Mark: You need, in a way, a hardcore actor-critic model. If you just have an actor and let it go, that's a lot harder. But if you have a critic with a lot of different incentives, then I think there are governance strategies to control it pretty well.
Ben: Agents are not that different from employees. I have to approve expense reports, and my expense reports get approved. If I had certain information, well, I wouldn't blackmail anyone, but it's possible. People do blackmail. You have governance within companies, and these agents are the new form of synthetic workers that need the same type of governance. They might need different types, but they still need governance. The world doesn't change, especially with these models that are trained on human behavior. We know that humans are fallible, and the agents are too, which is perhaps unlike our previous software systems, like hard-coded rules or even neural nets that were only able to pick between certain options. Now we have an unlimited space to predict into, which is human language and code. There are a lot more degrees of freedom, but we know how to deal with people who have a lot of degrees of freedom—that's the governance we have within companies, laws, and all those types of things.
Sam: It feels like we'll just recreate human society but with agents. There's a whole reason we have mechanisms in place in companies to help with these things, and they protect us from a lot.

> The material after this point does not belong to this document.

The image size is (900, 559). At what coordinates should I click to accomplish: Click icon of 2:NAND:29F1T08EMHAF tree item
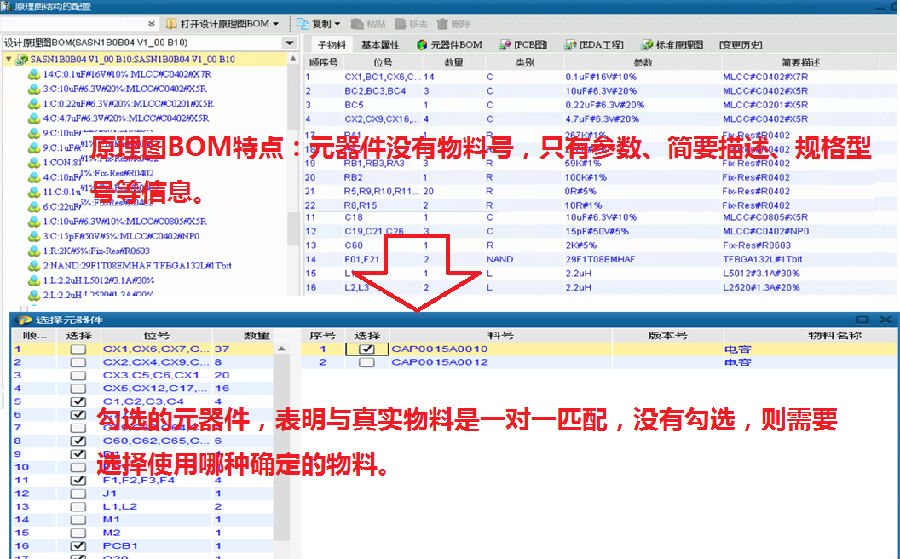click(x=33, y=266)
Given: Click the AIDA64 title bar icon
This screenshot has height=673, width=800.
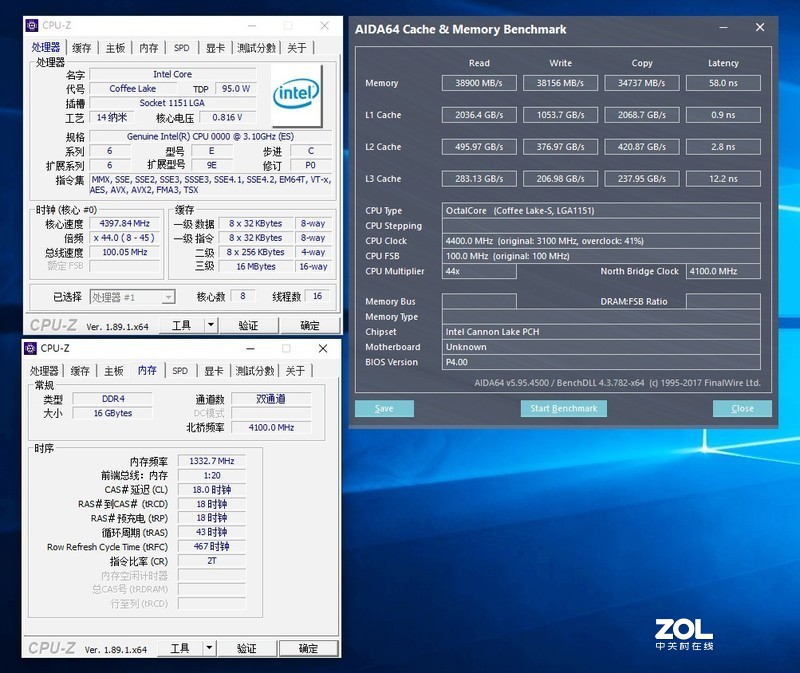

HR does an amazing job, and it'll just be about having agents that are set up to solve the same types of problems.
Ben: HR agents, here we come.
Monica: Okay, I have a final news story for you. Meta invested $14.3 billion into a little startup called Scale AI. Big deal for enterprises?
Sam: Oh, well, yeah, big deal because it's more investment for us to continue doing all the work that we've been doing.
Ben: I'll say it's not a big deal in the sense that we're still here doing what we have been doing, which is working with the world's leading enterprises, transforming them, and working on projects that are super important to them. And we're not part of Meta. They have a stake in Scale, but we are not Meta, and we're not limited to using Meta models. We still work with all the foundation model companies; we're still the Switzerland of models.
But like you said, it's a big deal in the sense that it's just validation that what we're doing at Scale in the enterprise unit is important. Meta believes in it, the company is fully behind it, and we're just accelerating the impact that we have.
Mark: I think it's great for us, and it's also interesting to see. I said "big deal for enterprise" because there's a lot more awareness about Scale and a global awareness of the company. I'm based in Germany...
Ben: Now you're a celebrity in Germany.
Mark: Yeah, I'm a celebrity in Germany. I can't even walk to the grocery store.
Monica: Thanks for listening to Human in the Loop.